_Short task A_
In the hearing transcript, what is the only exception Mr. Spalding names when asked whether the kuleana titles carry reversions?
_Short task B_
Retype the section of the hearing transcript that begins with the words containing "The Chairman. They" and ends with "these Grown commissioners.".

_Quoted passage_
The Chairman. That is, located on your lands?
Mr. Spalding. Yes; they live on the place.
The Chairman. Talking generally, how are the natives provided with homes; what kind of homes have they?
Mr. Spalding. They are very comfortable; they have their little lands, what we call kuleanas, from which they raise the taro plant.
The Chairman. Patches of ground which you would sell them?
Mr. Spalding. Oh, no; patches of ground they have used for a good many years. To explain that I would have to give you some information of our land laws.
The Chairman. We would like to know how the land became distributed.
Mr. Spalding. In the reign of Kamehameha III—I do not remember exactly what year he came onto the throne, but I think somewhere about 1820—the King changed from the feudal system, if you might so term it, or the system by which he held all the lands in the country, and everybody was subservient to him, to a system by which he gave away the lands of the Kingdom, divesting himself of this right in, I think, three divisions. He gave certain lands to the Crown, to remain Crown lands forever—large tracts of land; he gave what were termed kuleanas—that is, small patches of lands that could be watered, something like a rice patch, sometimes not more than twice the size of this room—lands capable of raising taro, which has been always the food of the people—he gave to the people all these lands, with the proviso that they should make application to the Government, through the proper channel, and receive from the Government what is known as a royal patent, and that is where all the titles to lands in that country come from.
The Chairman. Are these kuleana titles fee simple titles?
Mr. Spalding. They are royal patent titles; they are from the Government.
The Chairman. They are in fee?
Mr. Spalding. Yes. We consider them the best possible title.
The Chairman. No reversions?
Mr. Spalding. No, except mineral rights. But there are no minerals in the country, and never have been.
The Chairman. What is the third class of lands?
Mr. Spalding. The third class of lands the King gave to the Government what are called Government lands.
Senator Gray. Were they distinct from the Crown lands?
Mr. Spalding. They were distinct from the Crown lands. The profits from the Crown lands were to revert to the Crown. For instance, I have what are called ahupuaas or large tracts of land, sometimes running up into the mountains and containing a great number of acres. Some of these ahupuaas belong to the Crown—that is, they were reserved as Crown lands. I pay a rental on these ahupuaas to these Grown commissioners.
The Chairman. Those are what you call the leased lands?
Mr. Spalding. Yes. Also, we have lands that belong to the Government. These are the lands that the King so set apart—lands which belong to the Government, to the Crown, not to one King or another King, but to the Crown in perpetuity; the others to the people by royal patent. Kamehameha III divided up the land in that way.
The Chairman. When you came to buy up this large estate to which you have the fee simple title, from whom did you buy it?
Mr. Spalding. The fee simple title came from the man who had previously owned it.
The Chairman. Where did he get it?
Mr. Spalding. I do not know where he got it originally, without looking back over the papers to see where these lands came from. The large chiefs took these pieces as the people took the kuleanas.
The Chairman. So that to this land that you have you derived title from the chiefs?

_Supplied material_
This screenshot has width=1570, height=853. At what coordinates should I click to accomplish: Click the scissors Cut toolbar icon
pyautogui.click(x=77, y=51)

_Exercise solution A_
Mineral rights.

_Exercise solution B_
The Chairman. They are in fee?
Mr. Spalding. Yes. We consider them the best possible title.
The Chairman. No reversions?
Mr. Spalding. No, except mineral rights. But there are no minerals in the country, and never have been.
The Chairman. What is the third class of lands?
Mr. Spalding. The third class of lands the King gave to the Government what are called Government lands.
Senator Gray. Were they distinct from the Crown lands?
Mr. Spalding. They were distinct from the Crown lands. The profits from the Crown lands were to revert to the Crown. For instance, I have what are called ahupuaas or large tracts of land, sometimes running up into the mountains and containing a great number of acres. Some of these ahupuaas belong to the Crown—that is, they were reserved as Crown lands. I pay a rental on these ahupuaas to these Grown commissioners.